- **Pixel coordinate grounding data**
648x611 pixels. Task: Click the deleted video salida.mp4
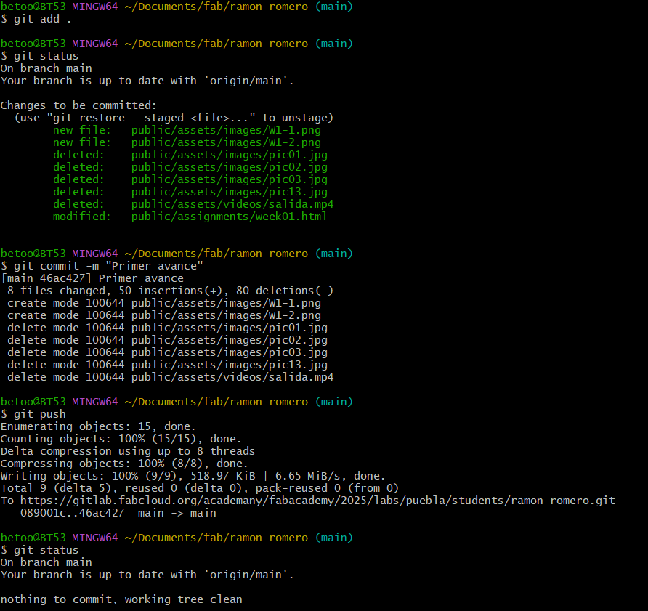[231, 204]
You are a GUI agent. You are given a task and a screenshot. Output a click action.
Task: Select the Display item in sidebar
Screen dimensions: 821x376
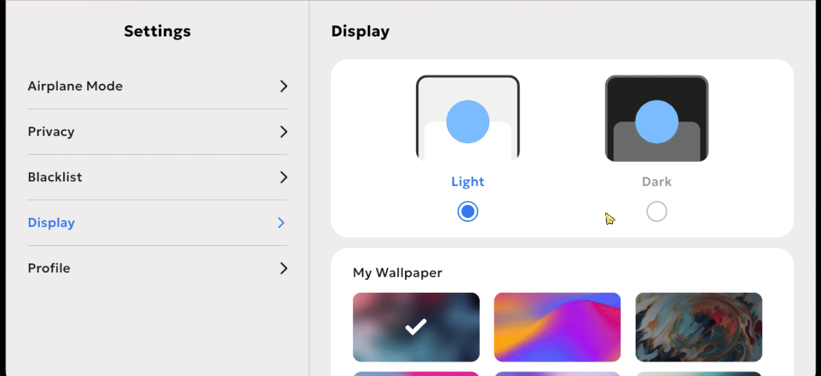pos(158,223)
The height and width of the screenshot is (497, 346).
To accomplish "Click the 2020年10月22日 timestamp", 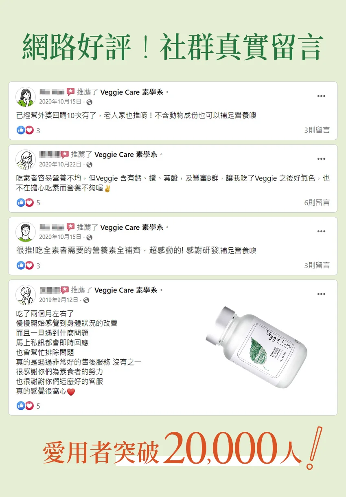I will coord(60,164).
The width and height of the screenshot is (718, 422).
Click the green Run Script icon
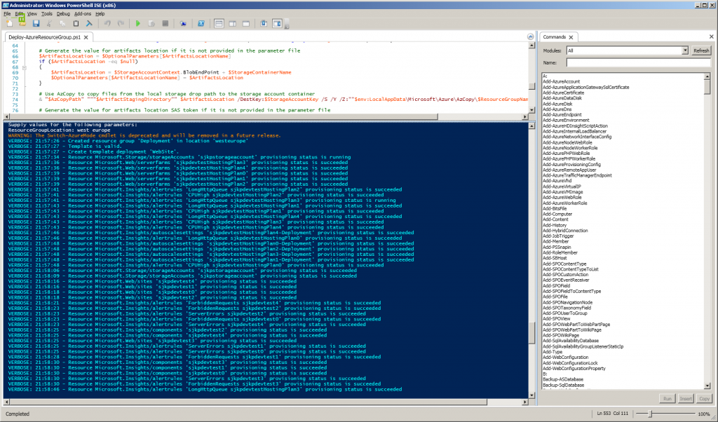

- **Activity**
Reply with nothing but the number of lines in the entries that include "screenshot".

- **Written solution**
3